Turn the listing from the line containing "Click the 10°/9° temperature on day 7" through the line containing "click(141, 484)" into a Markdown table with the columns Row and Line, one numbered row per line and blank lines skipped. Leave the pictures out of the answer.

[PROVIDED RECORDS]:

──────────

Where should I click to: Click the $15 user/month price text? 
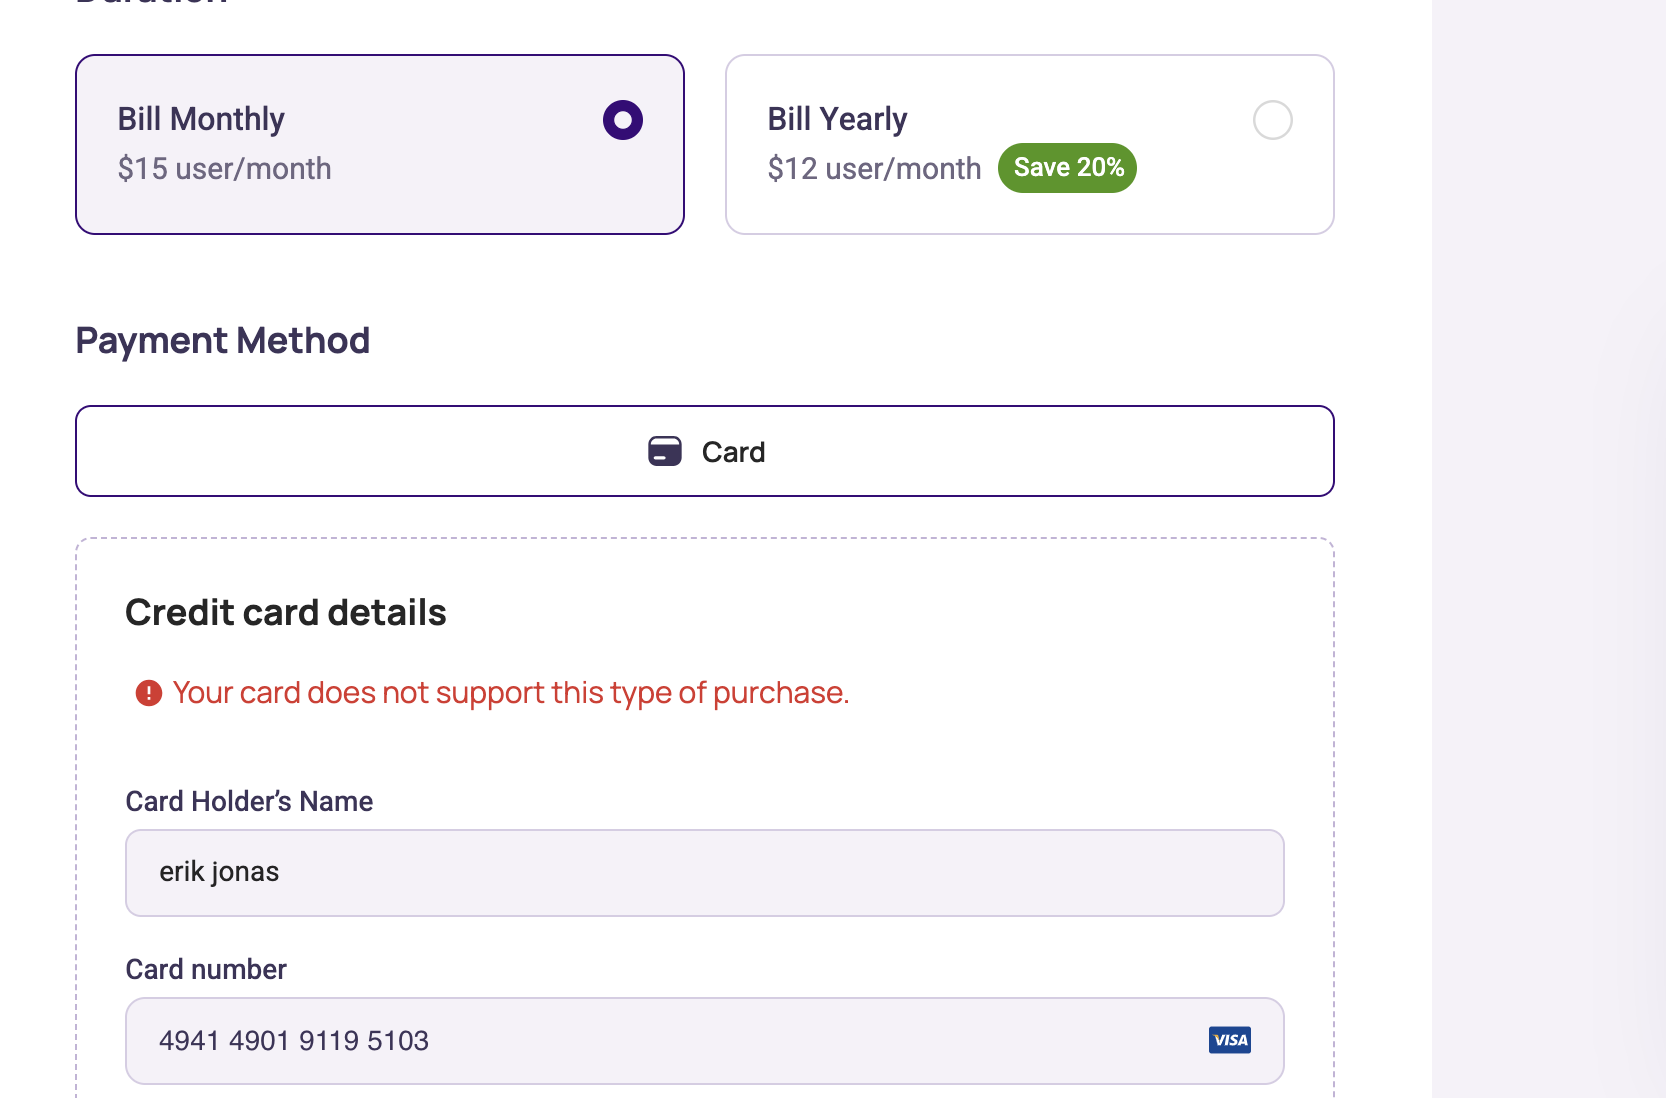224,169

──────────

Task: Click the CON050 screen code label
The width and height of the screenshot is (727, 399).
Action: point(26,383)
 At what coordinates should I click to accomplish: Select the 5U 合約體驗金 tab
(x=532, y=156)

──────────

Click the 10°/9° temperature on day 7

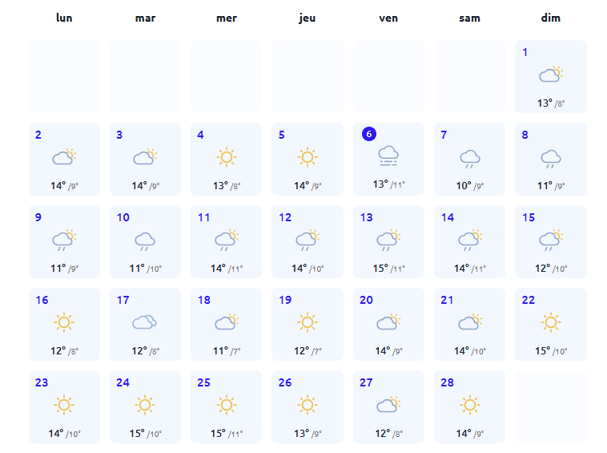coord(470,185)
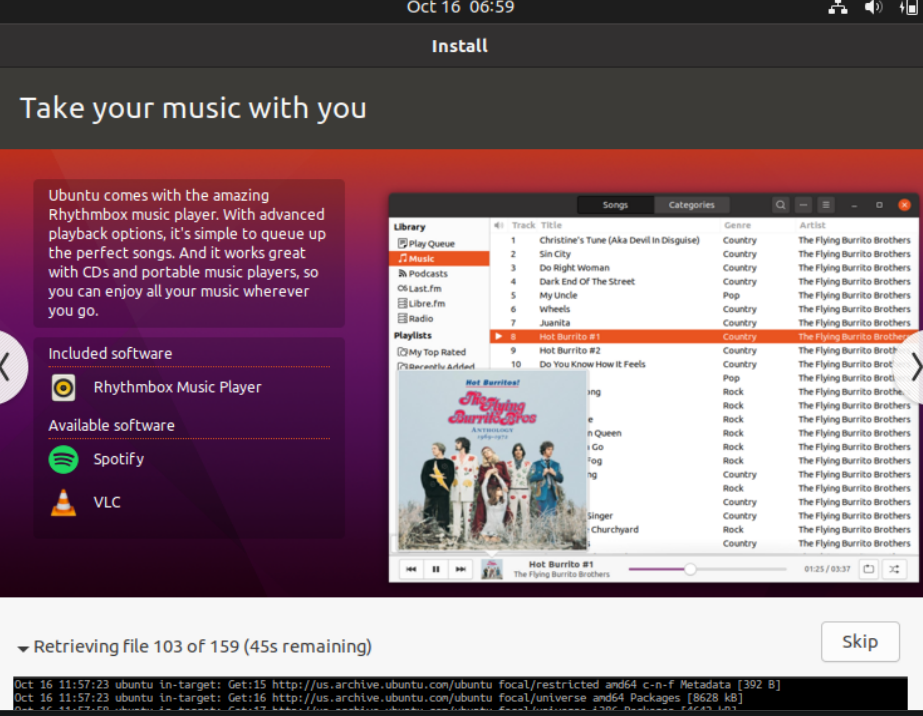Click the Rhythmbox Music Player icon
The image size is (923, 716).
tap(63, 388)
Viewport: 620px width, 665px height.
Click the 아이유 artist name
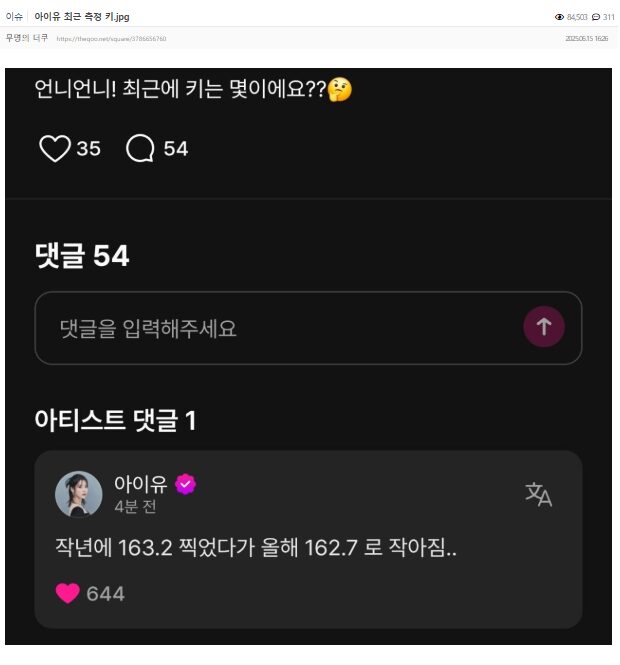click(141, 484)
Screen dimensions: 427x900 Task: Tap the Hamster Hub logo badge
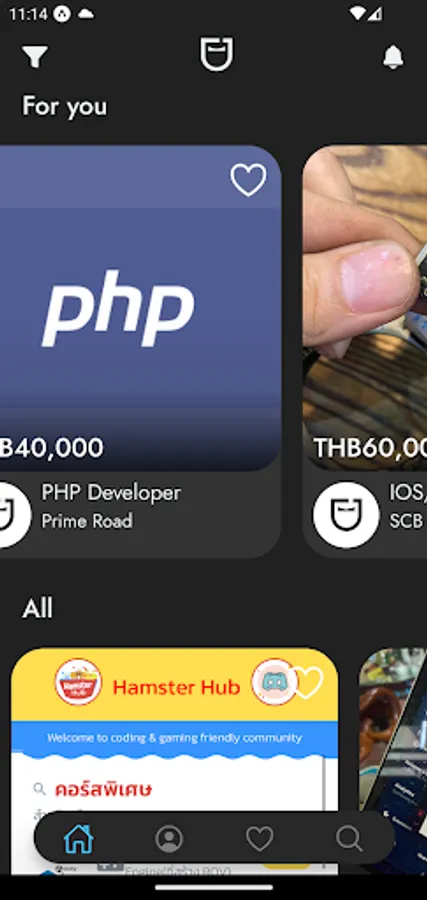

──────────

[SOLUTION TO THE EXERCISE]:
| Row | Line |
|---|---|
| 1 | Click the 10°/9° temperature on day 7 |
| 2 | coord(470,185) |
| 3 | Click the Rhythmbox Music Player icon |
| 4 | The image size is (923, 716). |
| 5 | tap(63, 388) |
| 6 | Viewport: 620px width, 665px height. |
| 7 | Click the 아이유 artist name |
| 8 | click(141, 484) |